● **DATA TO PROCESS**
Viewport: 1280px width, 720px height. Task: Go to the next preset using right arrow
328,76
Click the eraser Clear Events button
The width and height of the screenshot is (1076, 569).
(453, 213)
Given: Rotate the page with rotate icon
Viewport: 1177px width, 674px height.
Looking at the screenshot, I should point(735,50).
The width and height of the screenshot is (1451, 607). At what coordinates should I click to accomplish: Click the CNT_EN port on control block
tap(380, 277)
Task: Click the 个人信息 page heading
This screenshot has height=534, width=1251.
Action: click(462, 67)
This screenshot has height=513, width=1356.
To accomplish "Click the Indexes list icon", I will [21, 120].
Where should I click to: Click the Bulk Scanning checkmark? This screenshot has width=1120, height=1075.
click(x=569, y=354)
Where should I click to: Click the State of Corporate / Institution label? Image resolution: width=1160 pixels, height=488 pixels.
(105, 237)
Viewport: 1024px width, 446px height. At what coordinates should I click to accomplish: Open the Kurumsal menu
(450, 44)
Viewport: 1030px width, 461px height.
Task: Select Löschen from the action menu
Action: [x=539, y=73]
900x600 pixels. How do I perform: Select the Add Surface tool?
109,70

● **REQUIREMENT**
If a line of the data contains the word "icon", it counts toward the total; state that total alone.

● **EXERCISE RESPONSE**
2